Exercise prompt: Lines from the one containing "Instruction: Toggle the" through the last line of the records below need to be repeated exactly; nothing else, and no pictures.

The data:
'''

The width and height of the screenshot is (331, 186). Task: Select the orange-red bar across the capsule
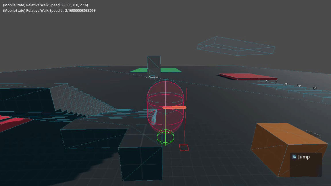tap(174, 107)
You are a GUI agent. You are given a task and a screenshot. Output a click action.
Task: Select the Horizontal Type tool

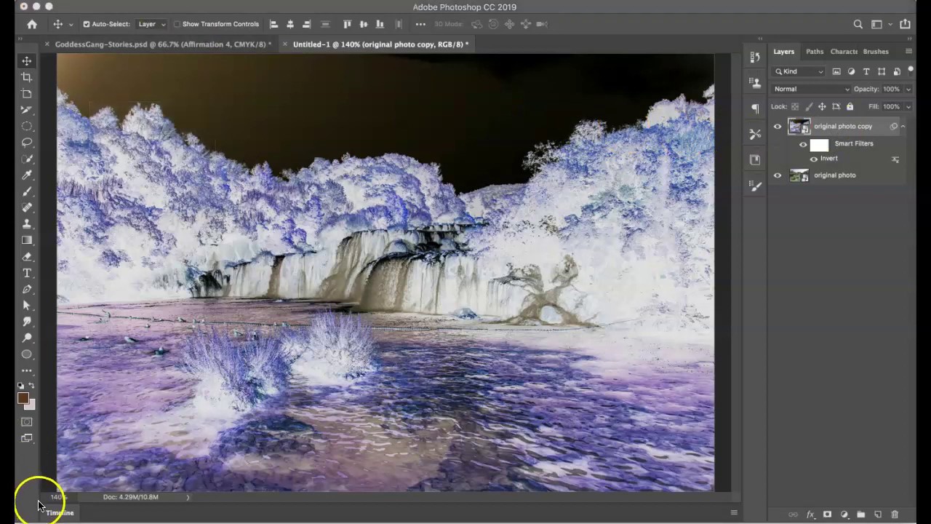point(27,273)
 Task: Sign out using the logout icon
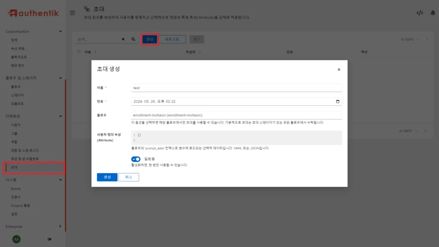point(49,239)
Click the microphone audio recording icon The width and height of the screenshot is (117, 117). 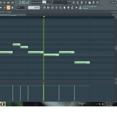coord(82,2)
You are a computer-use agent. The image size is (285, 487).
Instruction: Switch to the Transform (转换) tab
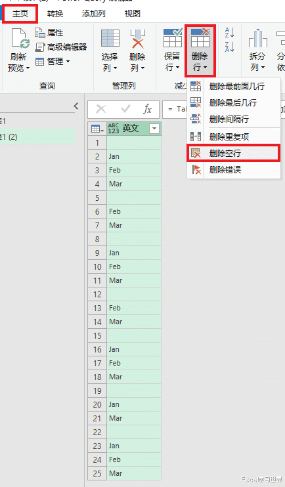55,14
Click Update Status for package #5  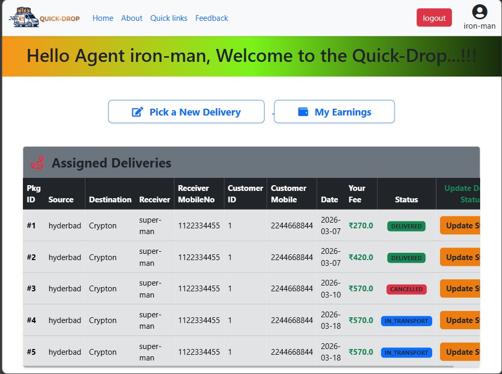(460, 352)
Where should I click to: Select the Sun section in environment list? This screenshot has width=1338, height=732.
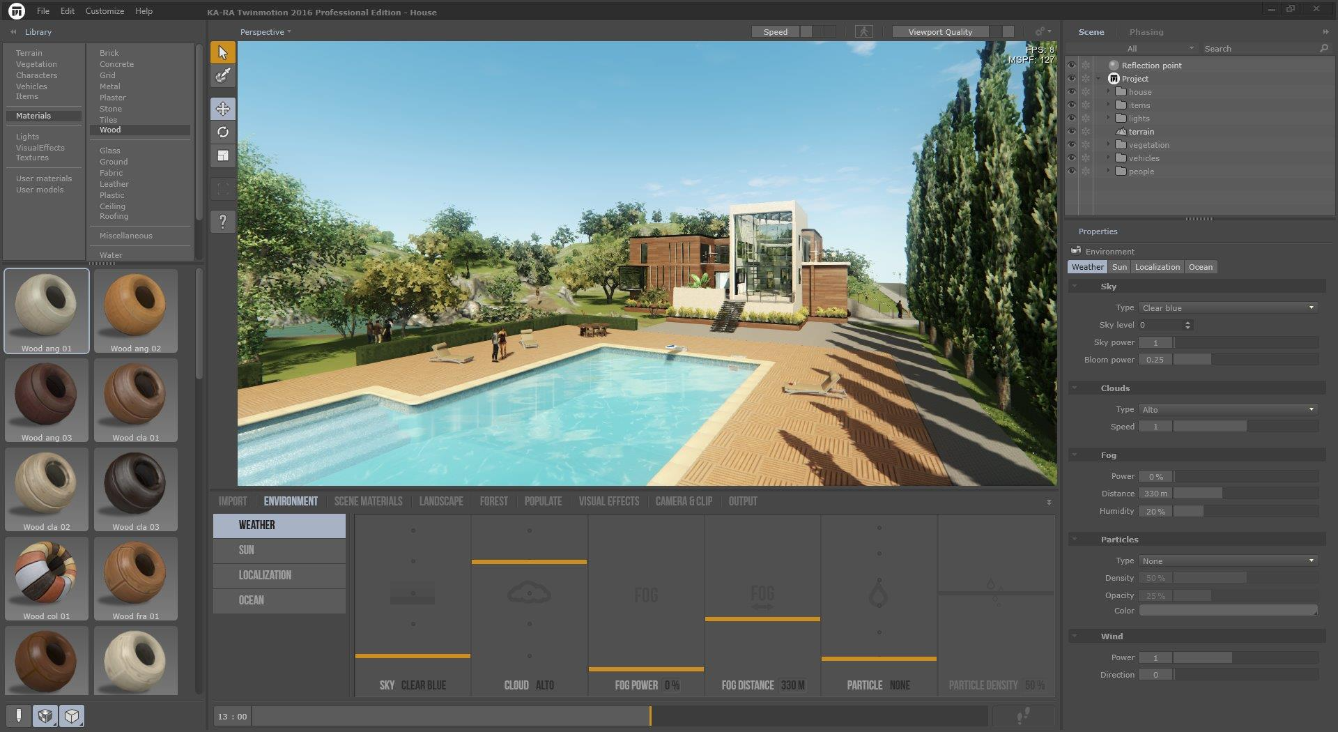[279, 550]
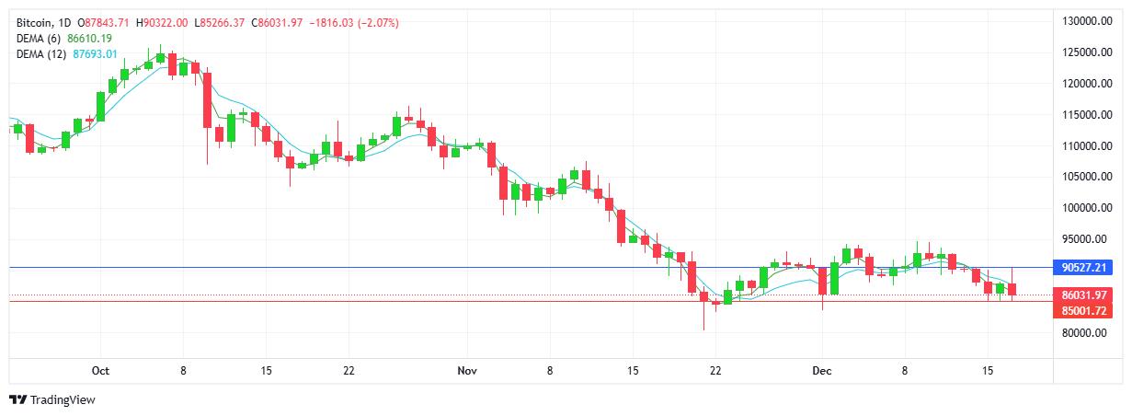Click the Dec marker on time axis
The width and height of the screenshot is (1132, 416).
pos(821,371)
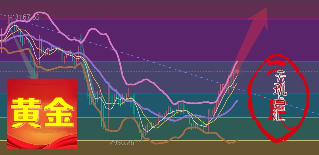Image resolution: width=319 pixels, height=155 pixels.
Task: Select the magenta horizontal line at top
Action: pyautogui.click(x=167, y=19)
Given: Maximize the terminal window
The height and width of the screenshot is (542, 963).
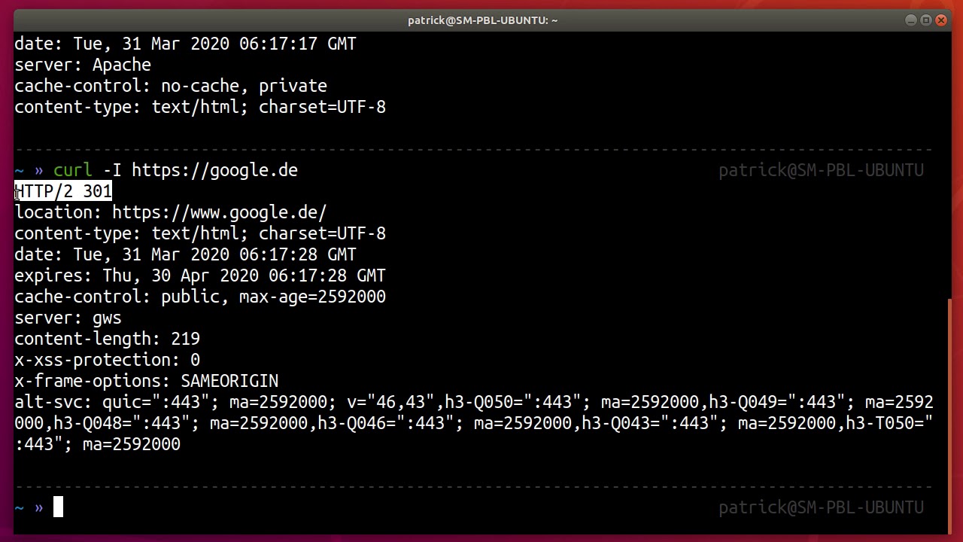Looking at the screenshot, I should (926, 20).
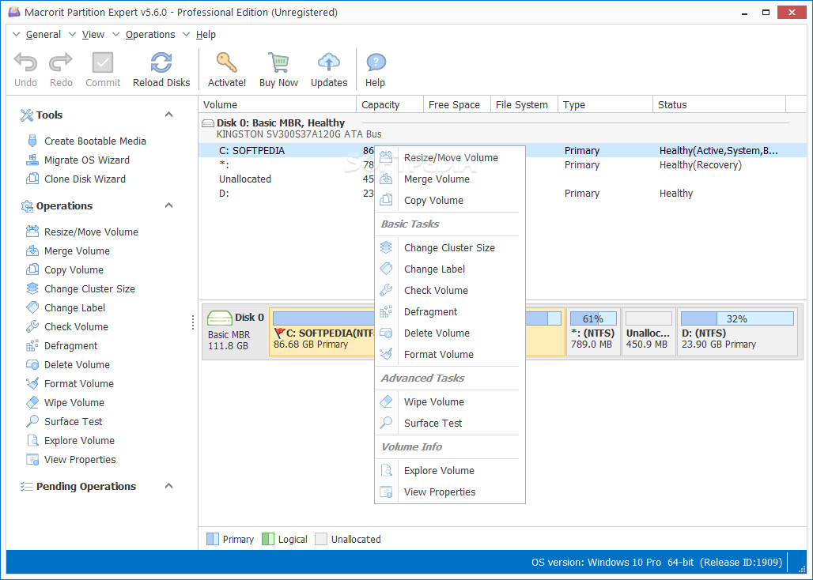Click the Activate! button

tap(227, 69)
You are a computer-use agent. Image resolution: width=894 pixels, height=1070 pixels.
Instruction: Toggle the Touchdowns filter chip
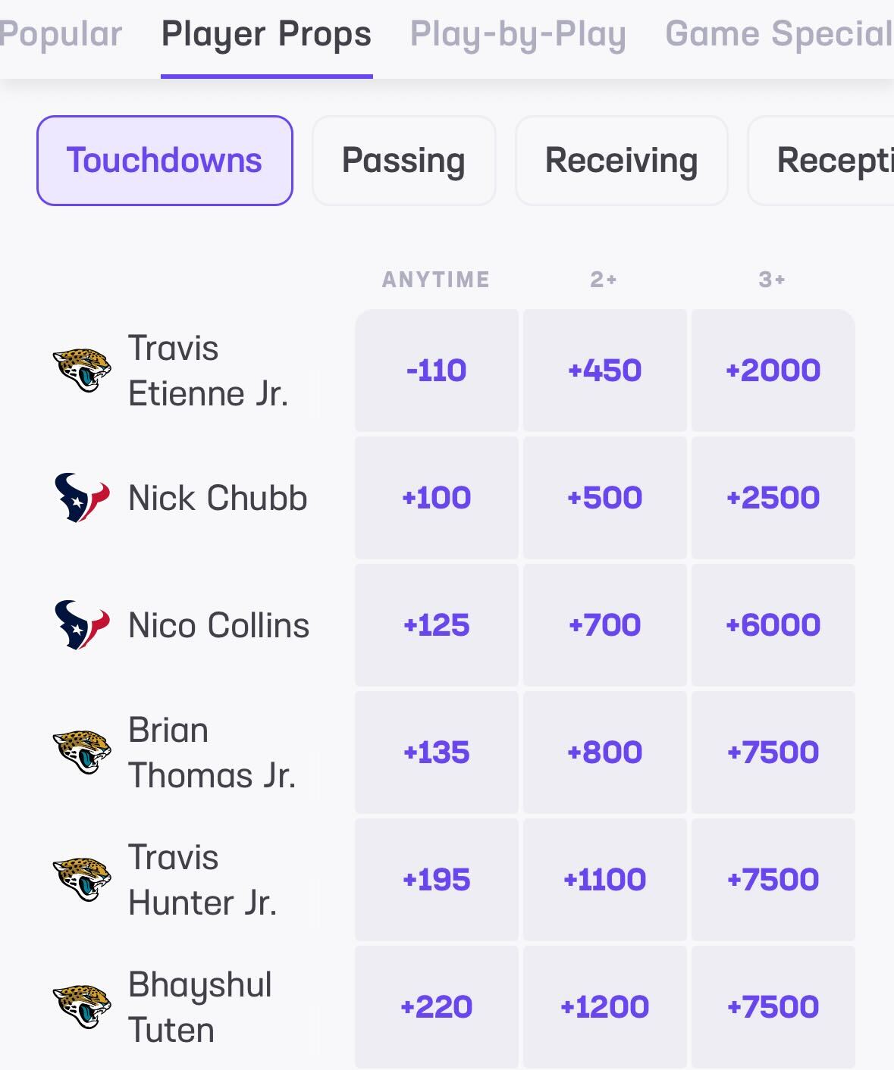(164, 160)
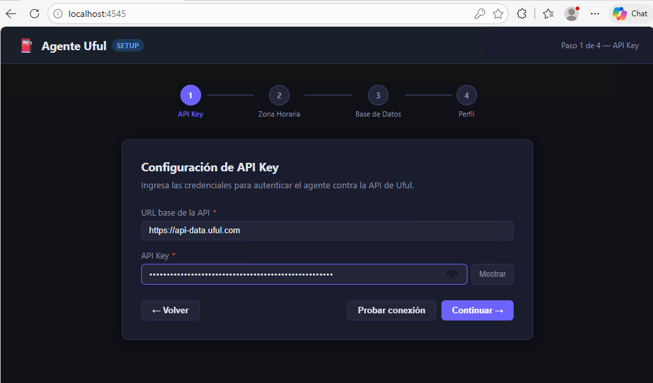Open the browser extensions icon
Image resolution: width=653 pixels, height=383 pixels.
pyautogui.click(x=521, y=13)
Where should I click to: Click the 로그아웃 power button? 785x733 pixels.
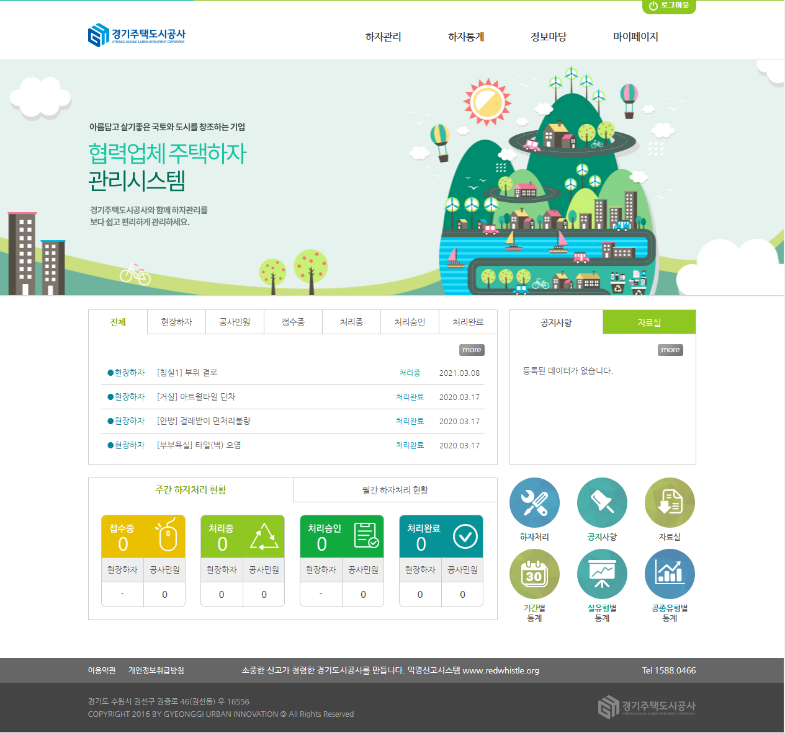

'''

Output of the task:
Instruction: Toggle the Touchdowns filter chip
(164, 160)
Open the browser extensions icon
Image resolution: width=653 pixels, height=383 pixels.
pyautogui.click(x=521, y=13)
Where should I click to: Click the 로그아웃 power button? 785x733 pixels.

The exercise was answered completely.